Paranormal researcher Kelly Johansen (Rose McGowan) specializes in debunking ghost sightings using sophisticated audio and computer equipment, reporting the results on her personal blog, where her enthusiastic followers applaud her frequent attacks on so-called supernatural events. She’s puzzled however, to receive an online message at her Detroit home office about an implausibly haunted subway station in Toronto and drops everything to start investigating, telling her fiance Ethan (Richard Gunn) that she’ll return that evening. Dodging security, she descends into the depths of the “ghost station,” which earned urban legend status due to a young woman’s suicide there 50 years previous. On a lower level long ago cut off from train traffic, her search leads to a disused corner of the station, where she makes a shocking discovery.

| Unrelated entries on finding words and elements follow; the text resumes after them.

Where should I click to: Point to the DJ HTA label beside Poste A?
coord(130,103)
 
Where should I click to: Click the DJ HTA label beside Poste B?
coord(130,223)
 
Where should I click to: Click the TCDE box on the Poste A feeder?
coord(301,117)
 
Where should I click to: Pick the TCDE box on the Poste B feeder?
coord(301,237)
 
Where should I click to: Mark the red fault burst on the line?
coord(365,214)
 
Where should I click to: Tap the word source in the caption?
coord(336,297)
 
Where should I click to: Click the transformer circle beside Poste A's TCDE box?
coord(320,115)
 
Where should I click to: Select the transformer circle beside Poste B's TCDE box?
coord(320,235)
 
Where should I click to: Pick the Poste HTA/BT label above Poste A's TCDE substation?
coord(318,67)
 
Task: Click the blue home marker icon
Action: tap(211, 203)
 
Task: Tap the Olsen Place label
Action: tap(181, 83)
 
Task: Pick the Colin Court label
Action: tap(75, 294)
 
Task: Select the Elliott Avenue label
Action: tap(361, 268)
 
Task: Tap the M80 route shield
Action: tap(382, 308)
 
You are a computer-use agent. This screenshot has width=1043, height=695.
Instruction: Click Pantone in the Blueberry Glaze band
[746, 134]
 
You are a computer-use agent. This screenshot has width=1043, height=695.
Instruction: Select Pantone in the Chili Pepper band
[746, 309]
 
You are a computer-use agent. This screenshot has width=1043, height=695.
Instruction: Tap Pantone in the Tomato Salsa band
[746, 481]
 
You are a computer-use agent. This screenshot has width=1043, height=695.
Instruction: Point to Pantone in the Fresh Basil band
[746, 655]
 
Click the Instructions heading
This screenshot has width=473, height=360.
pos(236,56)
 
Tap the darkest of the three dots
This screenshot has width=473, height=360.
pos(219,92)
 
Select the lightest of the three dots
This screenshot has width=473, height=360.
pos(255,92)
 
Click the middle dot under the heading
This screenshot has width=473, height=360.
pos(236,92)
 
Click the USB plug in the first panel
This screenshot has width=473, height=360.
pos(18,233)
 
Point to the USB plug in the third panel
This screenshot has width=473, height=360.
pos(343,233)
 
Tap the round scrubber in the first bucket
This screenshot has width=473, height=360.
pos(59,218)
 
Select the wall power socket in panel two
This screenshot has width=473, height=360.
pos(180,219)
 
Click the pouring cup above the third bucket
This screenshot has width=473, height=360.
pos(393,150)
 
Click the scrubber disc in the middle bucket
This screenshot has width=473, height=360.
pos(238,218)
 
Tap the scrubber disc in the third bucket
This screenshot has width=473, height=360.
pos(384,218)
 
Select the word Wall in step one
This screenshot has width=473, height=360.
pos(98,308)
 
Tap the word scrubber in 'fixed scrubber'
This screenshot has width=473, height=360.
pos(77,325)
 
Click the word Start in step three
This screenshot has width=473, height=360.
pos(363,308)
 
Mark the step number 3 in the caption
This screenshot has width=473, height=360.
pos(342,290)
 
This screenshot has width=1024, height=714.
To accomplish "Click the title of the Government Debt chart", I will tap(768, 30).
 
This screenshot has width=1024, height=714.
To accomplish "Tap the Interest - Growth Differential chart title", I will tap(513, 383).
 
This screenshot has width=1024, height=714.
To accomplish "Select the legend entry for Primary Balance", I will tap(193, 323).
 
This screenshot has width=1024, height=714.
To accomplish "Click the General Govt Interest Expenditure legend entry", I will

Calling 911 summons skeptical police Det. Richards (Michael Eklund), who can’t find anything amiss and warns Kelly about making false crime reports, leaving her behind in the abandoned station. As her only flashlight begins to fail, she encounters Clinton (Christopher Lloyd), a mysterious maintenance worker who explains that the station was built adjacent to both a graveyard and a psychiatric hospital, which may account for its creepy reputation. Continuing her search, Kelly soon encounters ghostly apparitions and overwhelming low-frequency sound waves below the threshold of human hearing that emanate from a source she’s unable to identify with her audio gear. As the subsonic assault saps her energy, causing increasing disorientation, Kelly begins losing her grip on reality, her consciousness drifting into a twilight realm that she may never escape.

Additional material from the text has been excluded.